They encroach on natural habitats, kill wildlife and destroy native landscapes.
While this is, in many ways, the modus operendi of human populations, it is the excuse now being given by the US Fish and Wildlife Services (FWS) in its call on the federal government to remove the gray wolf from endangered species lists. All for the purpose of using human "ingenuity" (read: guns) to help reduce the population to a more "manageable" level.
Activists are beginning to take to the social media networks in calling for the government to not slaughter wolves. One petition, began last week, has already garnered several thousand signatures en route to its 10,000 goal.
With thousands of wolves across the country struggling to survive after decades of reintroduction since humans slaughtered nearly the entire population, it seems odd that calls have grown stronger to remove them from the Endangered Species Act (ESA). According to the FWS, in the Great Lakes region, there are roughly 4,000 wolves; in the Northern Rocky Mountains around 1,700; Washington State has nine total; the southwest about 60 wolves. In Alaska, where wolves are not protected by the ESA, there live about 10,000.
So, why have the calls for "culling" wolves increased so dramatically over the past five years, in a plan to reduce the populations which the FWS terms "control"?
The modern wolf story largely begins in 1995, in Idaho (my home state), when the state reintroduced a number of gray wolves into the state as part of the "experimental, non-essential" clause of the ESA. From there, the animals developed and grew in numbers across the state as wildlife biologists helped support the small ecosystems that were developed for the animals' use. And in the United States Pacific northwest, the Nez Perce Native American tribe also started their own project, which enabled a pack of wolves to live and create familial ties in a large fenced area.
Not everyone was pleased that hills covered in snow and jagged mountains – the difficult terrain of Idaho's mountains – are now home to wolves: some government officials and ordinary citizens claim the species has now overpopulated the wilderness areas and is a threat to "human activity".

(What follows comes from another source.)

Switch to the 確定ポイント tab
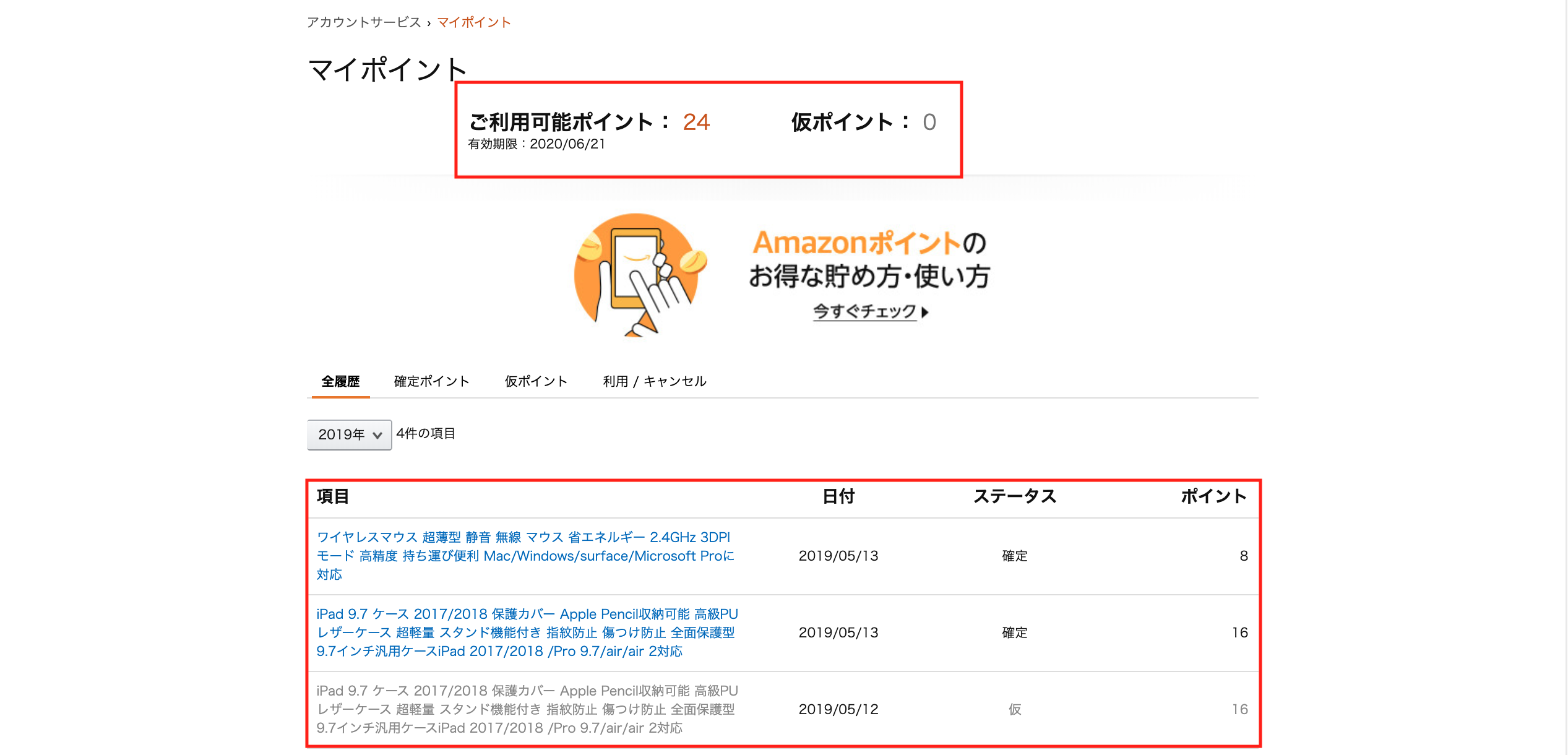 pos(431,381)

As one family friend, a hunter, told me recently, the wolves are "killing livestock, attacking people in the natural parks and without action could overrun our landscape". Although he is right that wolves do attack livestock (and wild prey), there is little evidence that people are being attacked. Wolves rarely are aggressive toward humans unless threatened.

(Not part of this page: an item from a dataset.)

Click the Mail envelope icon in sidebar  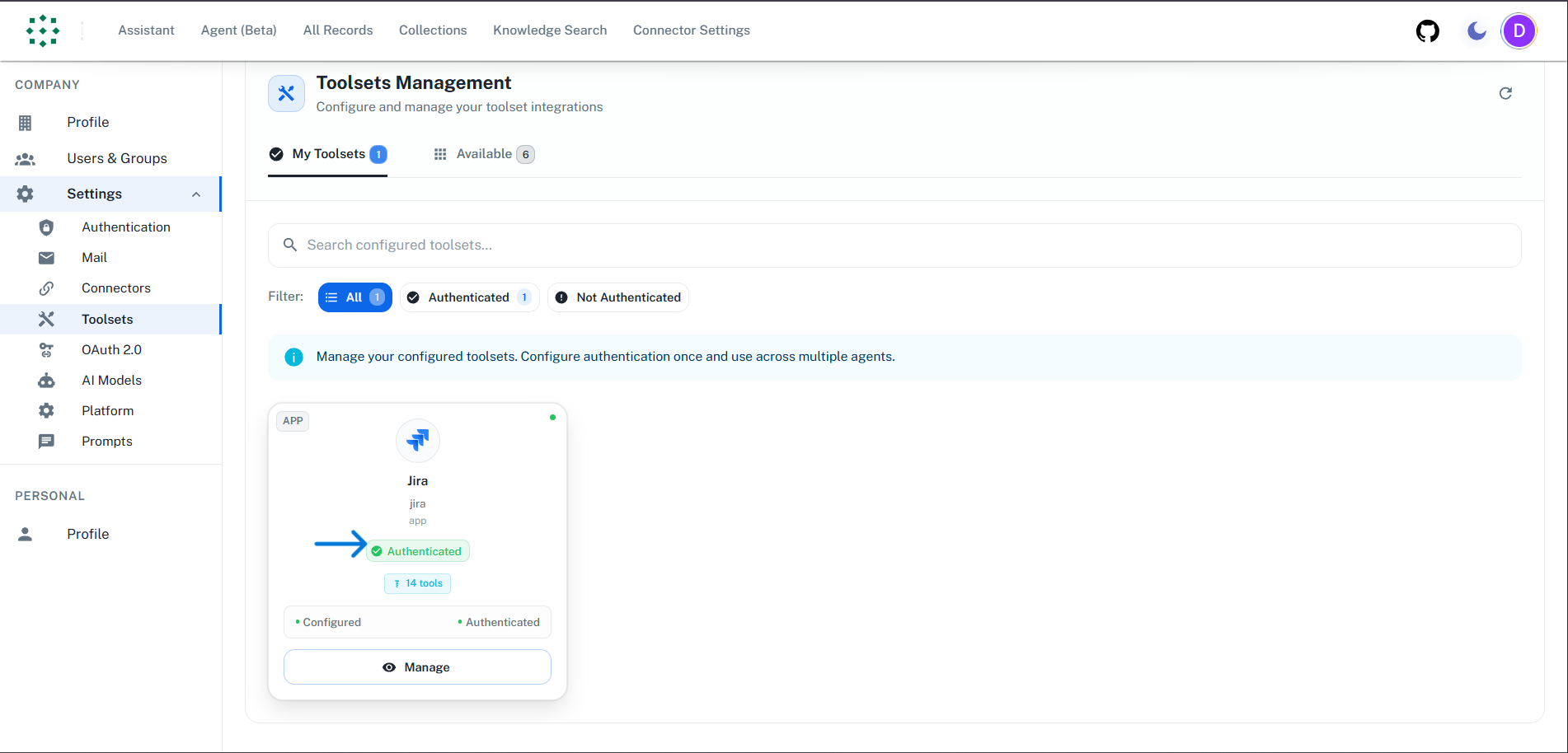pyautogui.click(x=46, y=257)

The problem is rather with the continued development on what had, historically, been remote areas; there, wolves are simply attempting to survive. With calls for removing wolves from the protection of the ESA, however, it could soon be open season for hunters – in what officials argue are "conservation" efforts to ensure the wolves' survival.

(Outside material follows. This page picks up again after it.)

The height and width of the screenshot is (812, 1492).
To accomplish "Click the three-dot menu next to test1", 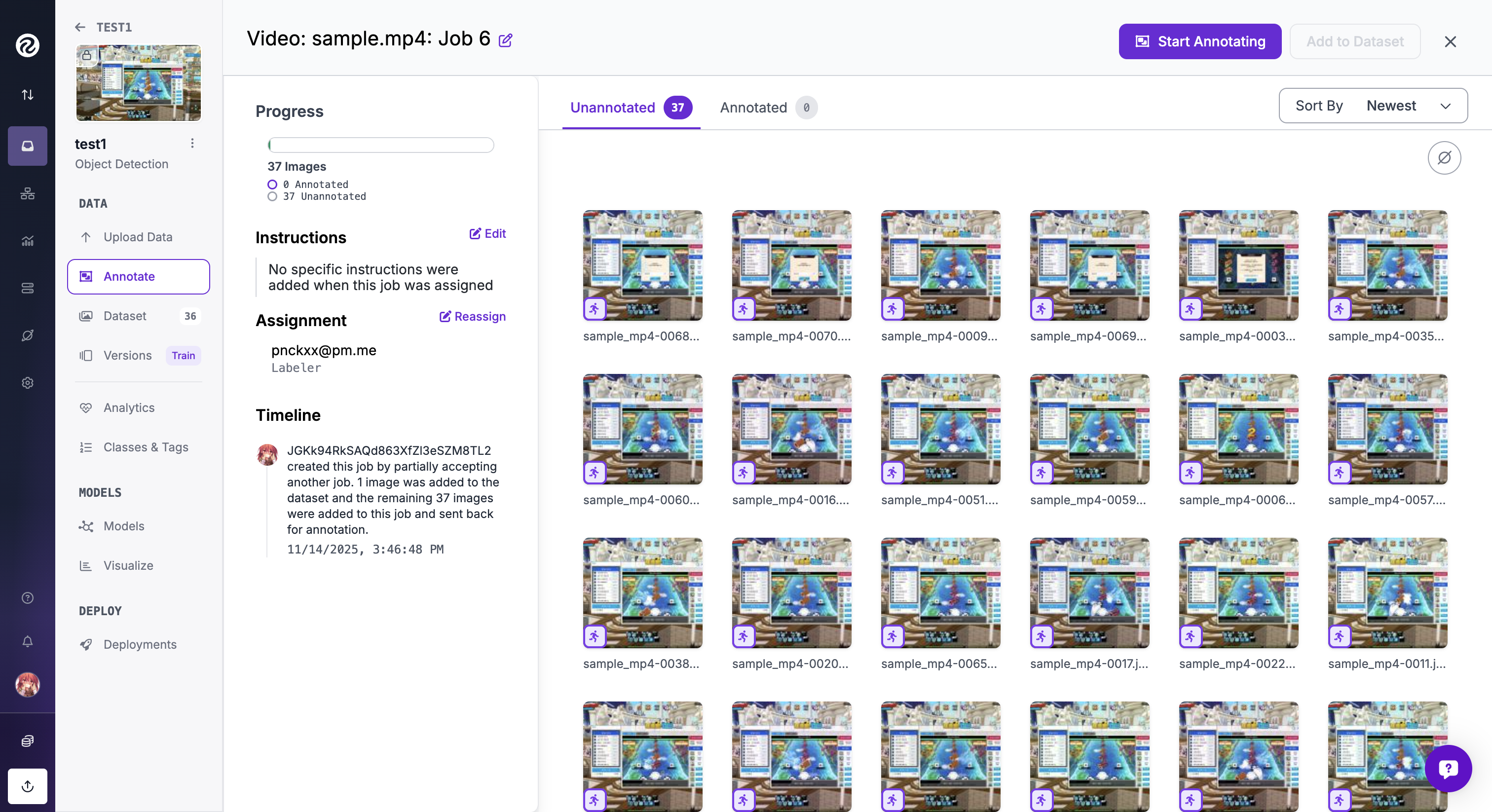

I spoke with an Idaho biologist who has worked with both the FWS and the wolf reintroduction program. He argues that human populations continue to "overuse" hunting in the name of sport and this has reduced deer and elk populations, not just in Idaho, but in the Great Lakes and Alaska. The result?
Wolves have been forced to look elsewhere for food and sustenance. This results in cattle being attacked because the regular food chain has been disrupted. Hunting wolves won't stop this problem unless all the wolves are killed.
He also pointed out that during such culls – which we have seen in Idaho and other areas – it is the adult wolves that are killed, often leaving cubs unprotected and unable to fend for themselves. "It is sad that this sort of thing continues," he added.
Activists have called for a blanket ban on wolf-killing, but there is a need to work with the FWS and those who feel threatened by wolves. We must understand that the issue of wolves is a nuanced controversy in which those directly affected by the encroaching wolf populations must be heard. There needs to be compromise that does not threaten the whole wolf population and finds sustainable solutions in the specific environments where the reintroduction process has occurred.
At the same time, we can't afford to reverse the good work of reintroduction programs and go back to the days when wolves were seen as a deadly menace to humans and their livestock – and had to be exterminated because of that perception.